What this means is even if the next big breach does employ slow hashing, it likely will not be anywhere near as effective as it would have been even five years ago. Post-LinkedIn, it will now take hackers many fewer attempts to guess the correct password than it otherwise would have.
That’s not to say that online services shouldn’t employ slow hashing today.
If they aren’t using something like bcrypt or Argon2 for password storage, then they’re doing things very, very wrong.
But slow hashing is no longer as effective of a solution as it could have once been had it only been adopted sooner. Hackers again have the upper hand.
Examining the breach, LinkedIn didn’t have very much of an insurance policy.
It was employing raw SHA1 for password hashing, but perhaps even worse is the fact that the company never even attempted to cash in on it.
Back in, 2012 they failed to identify and acknowledge the breach in a timely fashion, and when they eventually did, they apparently only forced a password reset for the accounts belonging to the initial 6.4 million hashes.
The evidence suggests that the remaining 165 million accounts were allowed to use those same compromised passwords.
That’s not the way this should work. When you suspect a password database has been compromised, even just in part, you cash in on that insurance policy immediately by activating your incident response team and your public relations team.
Companies ideally should notify the general public and users in an expedited manner, forcing a password reset for all users as soon as the breach is contained and the threat has been eradicated.
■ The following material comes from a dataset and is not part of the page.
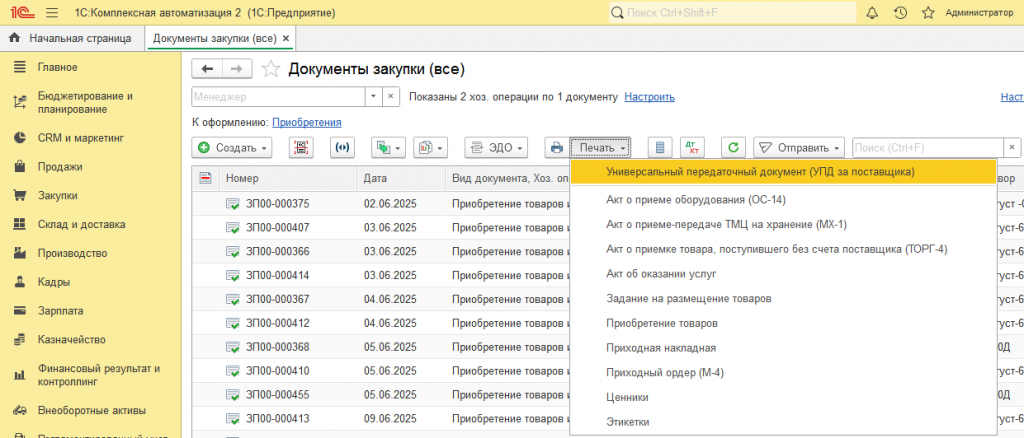1024x438 pixels.
Task: Open the Приобретения link
Action: pyautogui.click(x=307, y=122)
By the time LinkedIn made a statement about the breach, in contrast, I already had 70 percent of the passwords cracked.
Every moment LinkedIn hesitated was potentially devastating for its users.
And for the love of god, do not try to downplay the incident by saying something stupid like “Most of the passwords on the list appear to remain hashed and hard to decode.” Instead, companies should just acknowledge the plain and simple fact that if password hashes have been accessed, users are at real and measurable risk of account takeovers.
This data has been making its way around the darkweb for five years now.
If we professional password crackers could get this dump to 98 percent in six days, then surely those who have had years to work on it have achieved similar success. Who knows what such crackers have used the data for.
If you had a LinkedIn account in 2012 and have since been the victim of a hacking attempt or identity theft, this very well could be the reason why.
So what actions do you, the user, need to take now?
For starters, go change your passwords for LinkedIn and any other services where you may have used the same or similar password.
For as many bad passwords as there were in the LinkedIn dump, there were certainly a lot of really fantastic ones, too.
Given the fact that it may take service providers years to identify and acknowledge that your account has been compromised—as criminals could be doing literally anything with your credentials in the meantime—it is important to recognize that having a unique password per account is far more important than length, complexity, randomness, or anything else you’ve been told that you need.
By using a unique password for each of your accounts, you are limiting the scope of a breach to just that one account.
The average person has at least 26 online accounts; IT professionals usually have hundreds.
It is absolutely crucial that you employ a good password manager, and let your password manager generate a new random password for each of your accounts.
And when you do catch wind of a site or service being compromised, always change your password immediately—even if you do not receive an e-mail from the service instructing you to do so.
Finally, ensure you have multi-factor authentication or two-step verification enabled for your most critical accounts. While I personally have yet to be impressed by any vendor’s MFA/2SV deployment, it does generally add an extra hurdle for hackers to jump through.
It can certainly be effective.
By following this advice, you personally can stay one step ahead of hackers… even if your service providers can’t.